Le Comité national de lutte contre le VIH/Sida a récemment dévoilé des statistiques alarmantes sur la propagation du VIH dans les différentes régions de la Guinée. Selon la responsable de la communication, Binta Diallo, invitée sur les ondes de l’émission Les Grosses Têtes sur Radio Tropicale FM, la région de Boké se distingue comme étant la plus touchée par cette épidémie, avec un taux de prévalence de 2 %, bien supérieur à celui des autres régions du pays.

En Guinée, environ 126 000 personnes vivent avec le VIH, dont 93 000 sont actuellement sous traitement antirétroviral.

La lutte contre cette maladie reste un défi de taille pour les autorités sanitaires, d’autant plus que les femmes constituent une part importante des personnes affectées, représentant 2,1 % des cas. Ce chiffre souligne une vulnérabilité particulière des femmes face à cette épidémie, en raison de facteurs socio-culturels et d’accès limité aux soins et à l’information.

Les régions les plus touchées par la maladie, après Boké, sont Conakry, avec un taux de prévalence de 1,2 %, suivie de Kindia à 1,8 %, et Labé à 1,6 %. À l’inverse, des régions comme Kankan (0,7 %) et Mamou (1 %) enregistrent des taux relativement plus bas, mais la situation reste préoccupante à l’échelle nationale. La variation de la prévalence entre les différentes régions met en lumière les disparités géographiques et socio-économiques, et appelle à une réponse sanitaire ciblée et adaptée.
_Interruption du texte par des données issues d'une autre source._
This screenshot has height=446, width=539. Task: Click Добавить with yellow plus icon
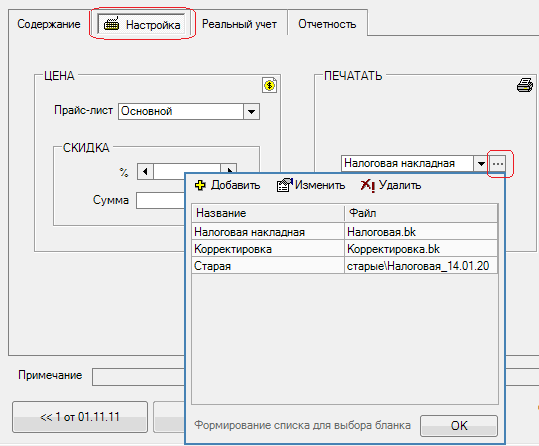coord(227,185)
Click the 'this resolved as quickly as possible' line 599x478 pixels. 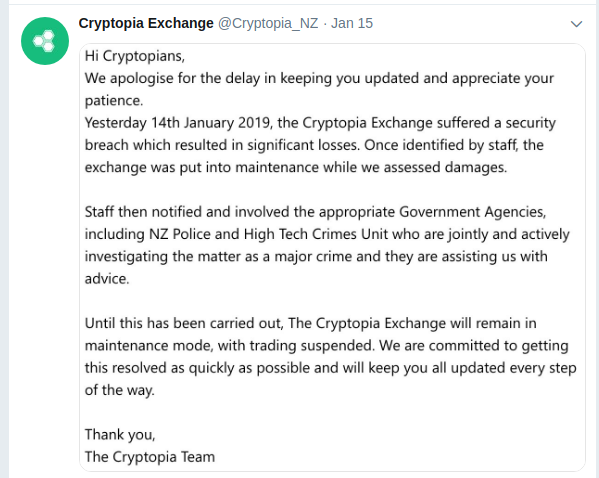330,368
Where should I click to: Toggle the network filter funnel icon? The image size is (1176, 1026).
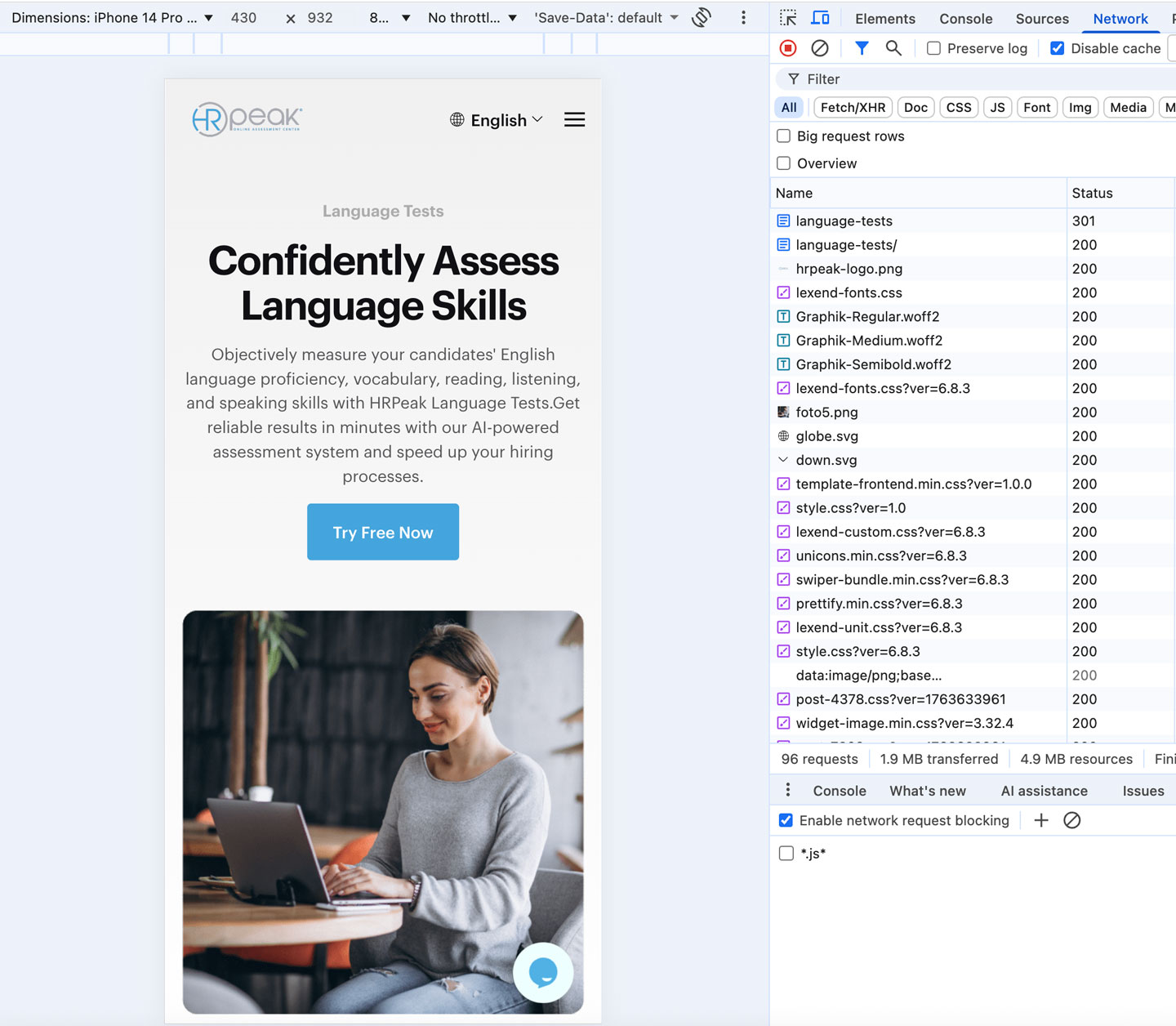tap(862, 48)
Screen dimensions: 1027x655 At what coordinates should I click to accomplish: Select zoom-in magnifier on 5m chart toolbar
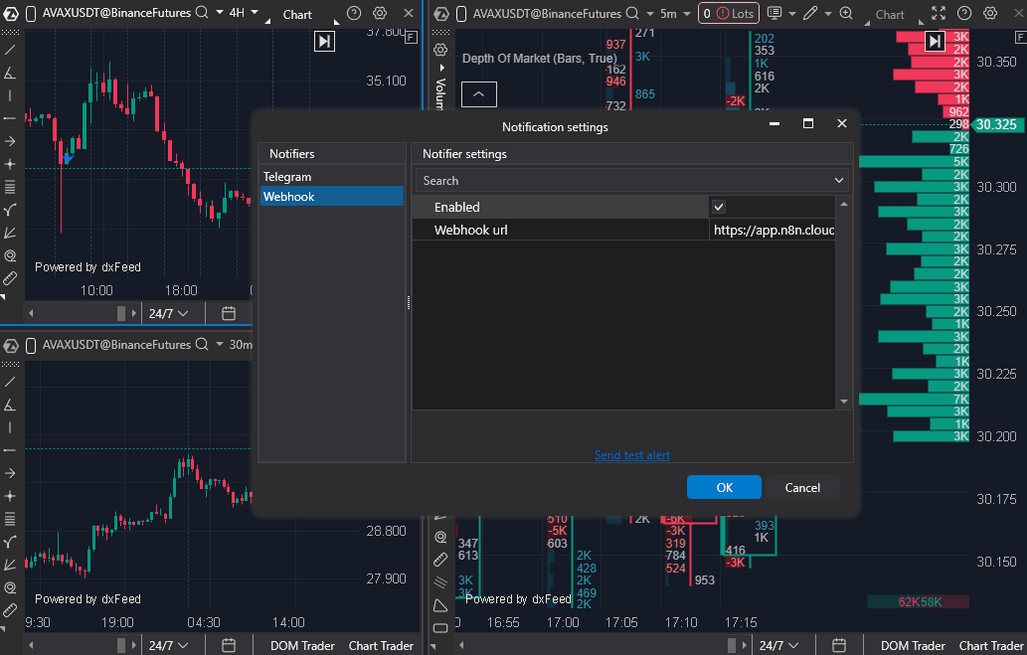[846, 14]
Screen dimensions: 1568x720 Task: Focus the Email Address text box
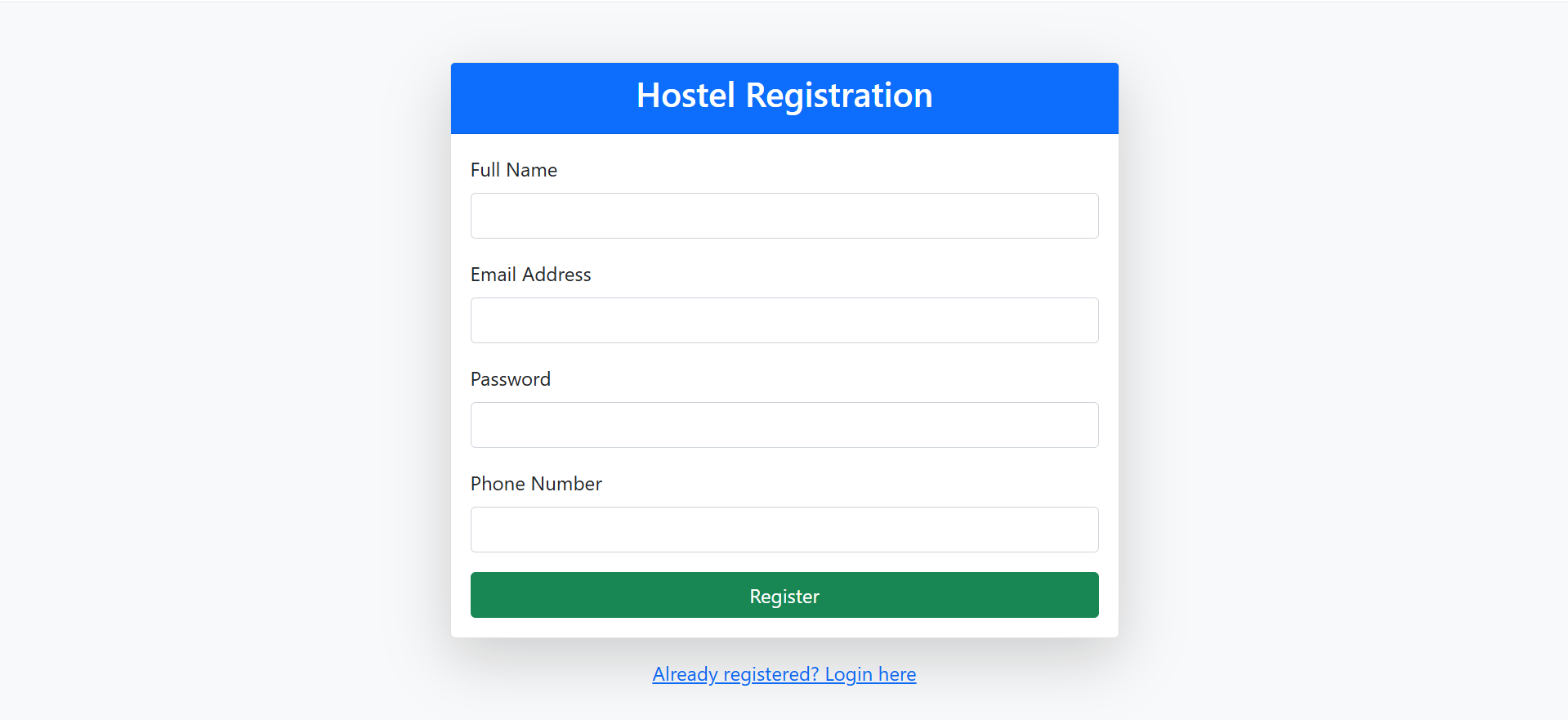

Malgré ces chiffres inquiétants, la Guinée a fait des progrès significatifs dans sa lutte contre le VIH/Sida. Le pays dispose désormais de suffisamment de traitements antirétroviraux, permettant à de nombreuses personnes de mener une vie plus saine et prolongée. Selon Mme Kanté Binta Diallo, l’accessibilité des médicaments et la disponibilité des services de soins sont des atouts majeurs dans la lutte contre l’épidémie, bien que des efforts continus soient nécessaires pour garantir leur diffusion et leur efficacité.
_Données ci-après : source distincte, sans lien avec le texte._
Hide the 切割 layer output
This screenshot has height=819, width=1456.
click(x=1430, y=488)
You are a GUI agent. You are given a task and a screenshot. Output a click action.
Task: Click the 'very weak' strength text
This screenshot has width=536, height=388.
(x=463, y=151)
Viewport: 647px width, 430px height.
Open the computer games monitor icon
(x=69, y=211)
Dans son intervention, Binta Diallo a également souligné l’importance de la prévention et du dépistage. Elle a encouragé la population à ne pas négliger les signes potentiels de la maladie, tels que la fièvre persistante, et à se rendre dans un centre de santé pour un dépistage précoce. “Un corps chaud n’est pas toujours synonyme de Sida, mais un dépistage est essentiel pour toute personne présentant des symptômes suspects”, a-t-elle déclaré.

Enfin, face à la persistance de la pandémie, la responsable a insisté sur la nécessité d’intensifier les campagnes de sensibilisation, de promouvoir l’éducation sexuelle et de renforcer les actions communautaires pour lutter contre la stigmatisation des personnes vivant avec le VIH.

Elle a aussi rappelé l’importance de la mobilisation des acteurs gouvernementaux et des partenaires internationaux pour soutenir les initiatives locales.

En conclusion, bien que la Guinée ait franchi des étapes cruciales dans sa réponse à l’épidémie de VIH/Sida, la lutte est loin d’être terminée. Il est impératif de maintenir l’engagement à tous les niveaux de la société pour contrôler la propagation du virus et améliorer la qualité de vie des personnes touchées.